Déjà de nombreuses sanctions
Depuis le vaste mouvement de contestation de 2020 contre la réélection de l’autoritaire Loukachenko, au pouvoir depuis 1994, de nombreux opposants ont été inculpés et arrêtés pour tentative ou préparation d’acte de terrorisme.
En mars 2021, le Parquet du pays avait annoncé que la cheffe de l’opposition, Svetlana Tikhanovskaïa, contrainte à l’exil en 2020 par la répression de la contestation, faisait elle-même l’objet d’une enquête pour «préparation d’acte de terrorisme en bande organisée», selon l’agence d’État biélorusse Belta.
La Biélorussie et ses dirigeants font déjà l’objet de nombreuses sanctions occidentales, d’une part à cause de la répression qui y a décimé l’opposition et la société civile, d’autre part du fait du soutien à l’offensive russe contre l’Ukraine.

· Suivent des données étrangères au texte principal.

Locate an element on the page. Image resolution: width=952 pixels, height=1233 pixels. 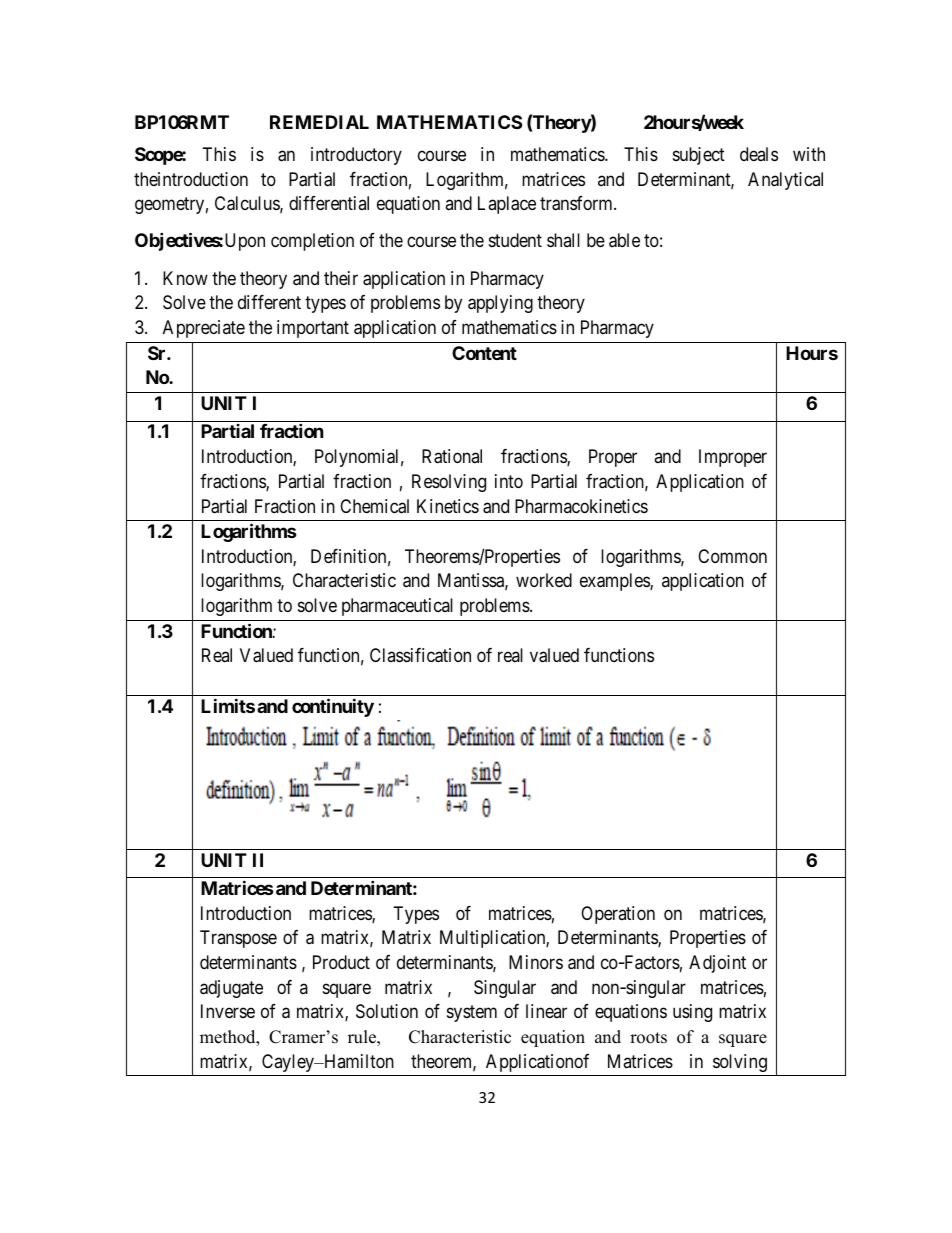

Il s’agit du dernier pays d’Europe qui applique encore la peine de mort.
Une balle dans la nuque
Le pays procède chaque année à plusieurs exécutions, d’une balle tirée dans la nuque du condamné, et qui sont toujours gardées secrètes, les familles n’étant informées que quelques mois après.

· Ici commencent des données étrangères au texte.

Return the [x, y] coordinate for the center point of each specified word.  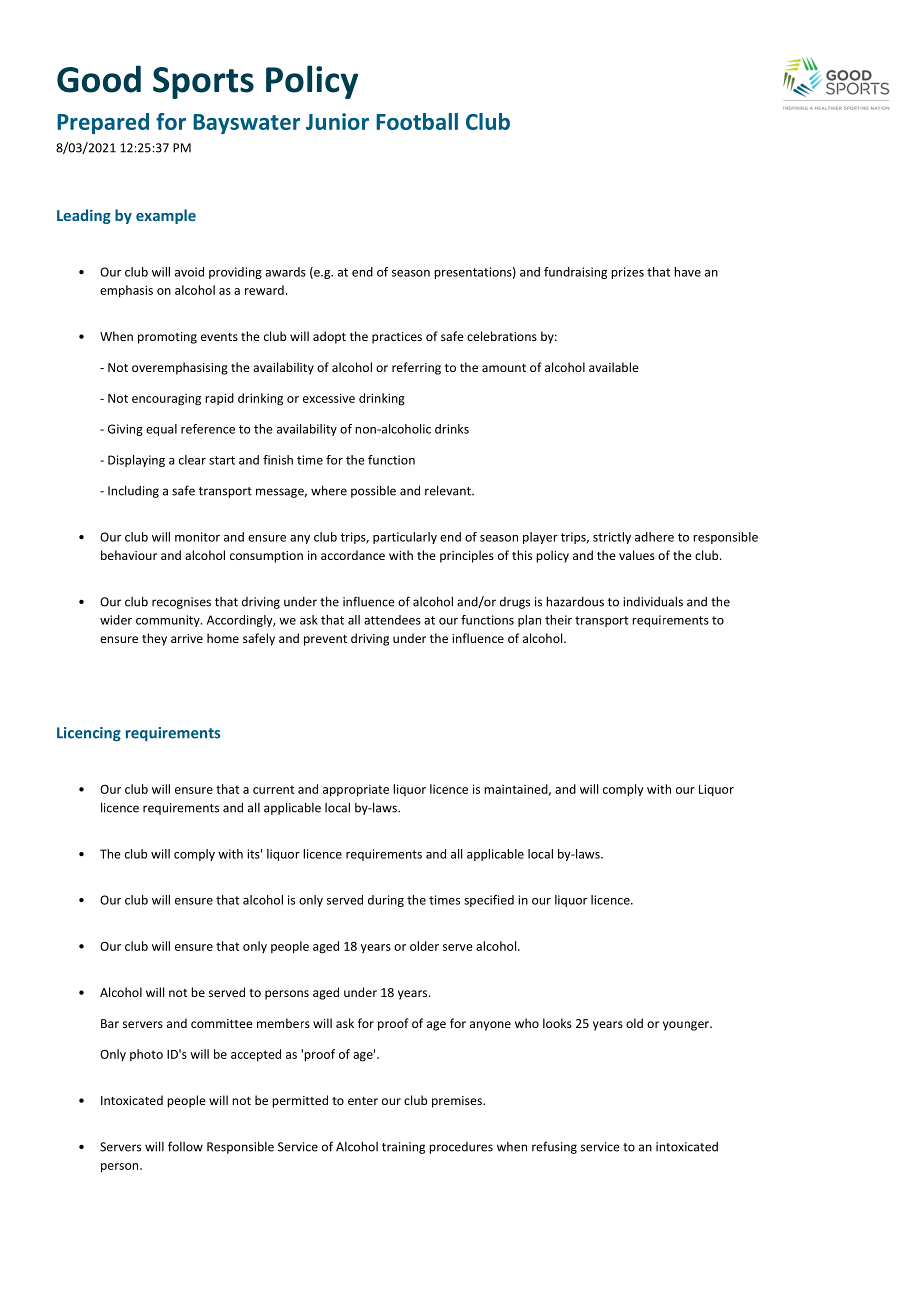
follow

De nombreuses figures du mouvement ont été condamnées à de lourdes peines de prison, les ONG et médias indépendants ont été bannis et taxés d’extrémisme, y compris Svetlana Tikhanovskaïa, qui avait amassé un soutien populaire surprise et mobilisé des foules immenses pour dénoncer un scrutin truqué par le président biélorusse.

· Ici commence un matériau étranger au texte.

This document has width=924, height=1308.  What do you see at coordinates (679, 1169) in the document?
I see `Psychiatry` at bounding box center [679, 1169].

Une douzaine de militants déjà en procès
Un nouveau procès de douze militants de l’opposition s’est ouvert d’ailleurs mercredi dans la ville de Grodno et leur dirigeant présumé, Nikolaï Avtoukhovitch, est notamment accusé d’acte de «terrorisme» et de préparation d’un acte de «terrorisme» en bande organisée, selon l’ONG de défense des droits humains Viasna. Selon cette dernière, le groupe est accusé d’avoir mis le feu à une voiture et à la maison d’un policier, puis d’avoir fait exploser la voiture d’un autre.
Une autre personne a été inculpée de terrorisme pour avoir barbouillé de peinture rouge la voiture d’un juge et une autre pour avoir jeté une pierre contre la fenêtre d’un procureur. Parmi les personnes poursuivies se trouve également Svetlana Tikhanovskaïa, qui reste en exil.
Appel à la communauté internationale
«Le régime illégal a introduit la peine capitale pour des cas de tentative de terrorisme», a commenté sur Twitter Svetlana Tikhanovskaïa. «J’appelle la communauté internationale à réagir: sanctionner les parlementaires et user de chaque outil pour empêcher des meurtres politiques», a-t-elle ajouté.
Elle estime que l’élargissement des crimes passibles de la peine capitale est une «menace directe» visant les opposants au régime d’Alexandre Loukachenko et ceux qui s’opposent à l’offensive en Ukraine de la Russie.